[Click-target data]
═══

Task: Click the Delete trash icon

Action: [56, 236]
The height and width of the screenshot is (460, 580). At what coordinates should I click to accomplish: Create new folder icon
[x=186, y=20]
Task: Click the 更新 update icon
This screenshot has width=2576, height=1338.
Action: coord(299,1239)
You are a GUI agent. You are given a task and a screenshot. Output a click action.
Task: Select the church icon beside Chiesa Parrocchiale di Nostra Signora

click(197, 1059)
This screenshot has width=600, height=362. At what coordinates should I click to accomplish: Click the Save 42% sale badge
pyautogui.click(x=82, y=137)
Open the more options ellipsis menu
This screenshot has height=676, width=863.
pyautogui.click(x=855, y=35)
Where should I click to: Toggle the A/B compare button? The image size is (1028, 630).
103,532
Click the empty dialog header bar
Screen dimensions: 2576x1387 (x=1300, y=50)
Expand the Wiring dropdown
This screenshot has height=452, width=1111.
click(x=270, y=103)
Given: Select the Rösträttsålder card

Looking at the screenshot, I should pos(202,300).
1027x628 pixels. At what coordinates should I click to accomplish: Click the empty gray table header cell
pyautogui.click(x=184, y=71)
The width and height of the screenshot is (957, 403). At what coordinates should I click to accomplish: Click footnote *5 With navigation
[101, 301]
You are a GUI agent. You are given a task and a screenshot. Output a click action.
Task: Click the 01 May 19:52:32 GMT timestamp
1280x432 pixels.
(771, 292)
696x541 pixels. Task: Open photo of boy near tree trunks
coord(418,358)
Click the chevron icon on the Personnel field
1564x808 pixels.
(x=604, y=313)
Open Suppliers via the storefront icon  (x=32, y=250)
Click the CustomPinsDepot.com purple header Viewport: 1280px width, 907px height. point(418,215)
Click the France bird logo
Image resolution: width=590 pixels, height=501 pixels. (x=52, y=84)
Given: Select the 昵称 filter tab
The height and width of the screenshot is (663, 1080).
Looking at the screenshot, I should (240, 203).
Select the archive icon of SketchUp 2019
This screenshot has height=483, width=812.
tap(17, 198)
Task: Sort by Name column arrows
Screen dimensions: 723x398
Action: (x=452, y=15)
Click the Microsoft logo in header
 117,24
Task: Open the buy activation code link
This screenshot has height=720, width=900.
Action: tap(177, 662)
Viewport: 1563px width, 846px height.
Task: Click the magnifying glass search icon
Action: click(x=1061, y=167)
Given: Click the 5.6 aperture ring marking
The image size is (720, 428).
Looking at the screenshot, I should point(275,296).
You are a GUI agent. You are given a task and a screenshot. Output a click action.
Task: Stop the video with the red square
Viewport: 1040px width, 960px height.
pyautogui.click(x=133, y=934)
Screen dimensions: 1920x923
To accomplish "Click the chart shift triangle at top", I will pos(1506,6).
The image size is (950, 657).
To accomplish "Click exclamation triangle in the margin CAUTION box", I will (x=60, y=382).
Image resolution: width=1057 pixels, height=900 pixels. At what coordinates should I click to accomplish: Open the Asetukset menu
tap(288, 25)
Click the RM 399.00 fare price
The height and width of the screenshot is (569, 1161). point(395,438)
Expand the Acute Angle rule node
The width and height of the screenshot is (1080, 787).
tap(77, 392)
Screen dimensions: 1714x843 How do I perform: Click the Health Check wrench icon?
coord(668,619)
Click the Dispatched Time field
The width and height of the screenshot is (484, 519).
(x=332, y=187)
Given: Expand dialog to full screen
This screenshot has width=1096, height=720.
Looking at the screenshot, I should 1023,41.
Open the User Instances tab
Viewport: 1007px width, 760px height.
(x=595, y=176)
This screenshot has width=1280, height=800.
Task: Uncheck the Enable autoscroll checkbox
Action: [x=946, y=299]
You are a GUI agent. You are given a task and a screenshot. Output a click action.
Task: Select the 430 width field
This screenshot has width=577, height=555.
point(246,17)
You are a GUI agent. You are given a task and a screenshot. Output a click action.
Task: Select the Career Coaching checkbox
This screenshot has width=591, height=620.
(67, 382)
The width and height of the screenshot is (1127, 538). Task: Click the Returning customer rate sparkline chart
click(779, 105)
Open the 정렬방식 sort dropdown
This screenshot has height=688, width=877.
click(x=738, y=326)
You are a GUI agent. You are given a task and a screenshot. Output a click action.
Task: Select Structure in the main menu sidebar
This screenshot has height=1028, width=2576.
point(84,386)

═══

### Work to do
Rewrite the listing with every "GUI agent" changed to "screen assistant", keeping all other text the same.

### Exercise answer
Task: Click the Delete trash icon

Action: [56, 236]
The height and width of the screenshot is (460, 580). At what coordinates should I click to accomplish: Create new folder icon
[x=186, y=20]
Task: Click the 更新 update icon
This screenshot has width=2576, height=1338.
Action: coord(299,1239)
You are a screen assistant. You are given a task and a screenshot. Output a click action.
Task: Select the church icon beside Chiesa Parrocchiale di Nostra Signora

click(197, 1059)
This screenshot has width=600, height=362. At what coordinates should I click to accomplish: Click the Save 42% sale badge
pyautogui.click(x=82, y=137)
Open the more options ellipsis menu
This screenshot has height=676, width=863.
pyautogui.click(x=855, y=35)
Where should I click to: Toggle the A/B compare button? The image size is (1028, 630).
103,532
Click the empty dialog header bar
Screen dimensions: 2576x1387 (x=1300, y=50)
Expand the Wiring dropdown
This screenshot has height=452, width=1111.
click(x=270, y=103)
Given: Select the Rösträttsålder card

Looking at the screenshot, I should pos(202,300).
1027x628 pixels. At what coordinates should I click to accomplish: Click the empty gray table header cell
pyautogui.click(x=184, y=71)
The width and height of the screenshot is (957, 403). At what coordinates should I click to accomplish: Click footnote *5 With navigation
[101, 301]
You are a screen assistant. You are given a task and a screenshot. Output a click action.
Task: Click the 01 May 19:52:32 GMT timestamp
1280x432 pixels.
(771, 292)
696x541 pixels. Task: Open photo of boy near tree trunks
coord(418,358)
Click the chevron icon on the Personnel field
1564x808 pixels.
(x=604, y=313)
Open Suppliers via the storefront icon  (x=32, y=250)
Click the CustomPinsDepot.com purple header Viewport: 1280px width, 907px height. point(418,215)
Click the France bird logo
Image resolution: width=590 pixels, height=501 pixels. (x=52, y=84)
Given: Select the 昵称 filter tab
The height and width of the screenshot is (663, 1080).
Looking at the screenshot, I should (240, 203).
Select the archive icon of SketchUp 2019
This screenshot has height=483, width=812.
tap(17, 198)
Task: Sort by Name column arrows
Screen dimensions: 723x398
Action: (x=452, y=15)
Click the Microsoft logo in header
 117,24
Task: Open the buy activation code link
This screenshot has height=720, width=900.
Action: tap(177, 662)
Viewport: 1563px width, 846px height.
Task: Click the magnifying glass search icon
Action: click(x=1061, y=167)
Given: Click the 5.6 aperture ring marking
The image size is (720, 428).
Looking at the screenshot, I should point(275,296).
You are a screen assistant. You are given a task and a screenshot. Output a click action.
Task: Stop the video with the red square
Viewport: 1040px width, 960px height.
pyautogui.click(x=133, y=934)
Screen dimensions: 1920x923
To accomplish "Click the chart shift triangle at top", I will pos(1506,6).
The image size is (950, 657).
To accomplish "Click exclamation triangle in the margin CAUTION box", I will (x=60, y=382).
Image resolution: width=1057 pixels, height=900 pixels. At what coordinates should I click to accomplish: Open the Asetukset menu
tap(288, 25)
Click the RM 399.00 fare price
The height and width of the screenshot is (569, 1161). point(395,438)
Expand the Acute Angle rule node
The width and height of the screenshot is (1080, 787).
tap(77, 392)
Screen dimensions: 1714x843 How do I perform: Click the Health Check wrench icon?
coord(668,619)
Click the Dispatched Time field
The width and height of the screenshot is (484, 519).
(x=332, y=187)
Given: Expand dialog to full screen
This screenshot has width=1096, height=720.
Looking at the screenshot, I should 1023,41.
Open the User Instances tab
Viewport: 1007px width, 760px height.
(x=595, y=176)
This screenshot has width=1280, height=800.
Task: Uncheck the Enable autoscroll checkbox
Action: [x=946, y=299]
You are a screen assistant. You are given a task and a screenshot. Output a click action.
Task: Select the 430 width field
This screenshot has width=577, height=555.
point(246,17)
You are a screen assistant. You are given a task and a screenshot. Output a click action.
Task: Select the Career Coaching checkbox
This screenshot has width=591, height=620.
(67, 382)
The width and height of the screenshot is (1127, 538). Task: Click the Returning customer rate sparkline chart
click(779, 105)
Open the 정렬방식 sort dropdown
This screenshot has height=688, width=877.
click(x=738, y=326)
You are a screen assistant. You are given a task and a screenshot. Output a click action.
Task: Select Structure in the main menu sidebar
This screenshot has height=1028, width=2576.
point(84,386)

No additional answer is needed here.